I have found that there is good reason to doubt the value of these park factors in a single season. I believe the relative ease or difficulty in hitting in a specific park has a large random aspect, and hence much less weight should be put on park factor for any single season.
This is important for people who calculate, for example, that the performance of Hitter A in any given year was more valuable than that of Hitter B, based on his Equivalent Average or Value Over Replacement Player (VORP). That is, if A played in a home ballpark with a calculated park factor of 105 and B played in a ballpark with a 95 park factor and their performances were comparable, many sabermetric stats will conclude that player B was more productive. But if there is a degree of randomness--call it an error rate--in ballpark factors of five percent or more, there is a chance that in fact each player played in a neutral park.

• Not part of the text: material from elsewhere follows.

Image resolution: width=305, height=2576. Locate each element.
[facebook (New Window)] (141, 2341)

How can it be that park factors could be off by so much? The answer is limited sample size. A park factor for any given year is based on only 81 home games. In many seasons, some teams will play even fewer (due to non-rescheduled rain-outs and so on). Eighty or so games are not enough to eliminate a large error rate. A park with a park factor of 95 one year and 100 the next very likely cannot be said to be relatively easier to hit in the second year. Instead, it is fair to conclude that by random chance, there was a five percent differential in the two seasons (assuming that major changes did not occur with other home parks in the league).
Over 10 or 15 years, the error rate becomes much smaller as the sample size increases. Unfortunately, it is problematic to average out a park factor over more than a few years because the conditions of one or more of the ballparks in a league change. New stadiums are built, existing stadiums change their dimensions, and abnormal weather patterns have an impact. Nonetheless, a 10-year sample is likely to be more accurate than a one-year accounting.
Let's look at some examples. Excepting 2000, which looks like "an aberration," Oriole Park at Camden Yards appears to be a very average facility to hit in, with only a very slight edge to the pitchers. From 1996-1999, its ballpark factor averaged 98.25, almost exactly average:
1996: 99
1997: 97
1998: 98
1999: 99
2000: 95
But from 1992 through 1995, the first four years of its life, Camden Yards was actually a decent hitters' park, averaging a PF of 104:
1992: 103
1993: 103
1994: 105
1995: 105
What happened to change the personality of Oriole Park? The obvious answer is that after 1995, a number of new ballparks came on line and caused the relative ease of hitting in Camden Yards to go down. Now, The Ballpark in Arlington and Jacobs Field--both renowned as hitters' parks--came to life in 1994. Yet in 1994 and 1995, Camden Yards was much more friendly to hitters than were either.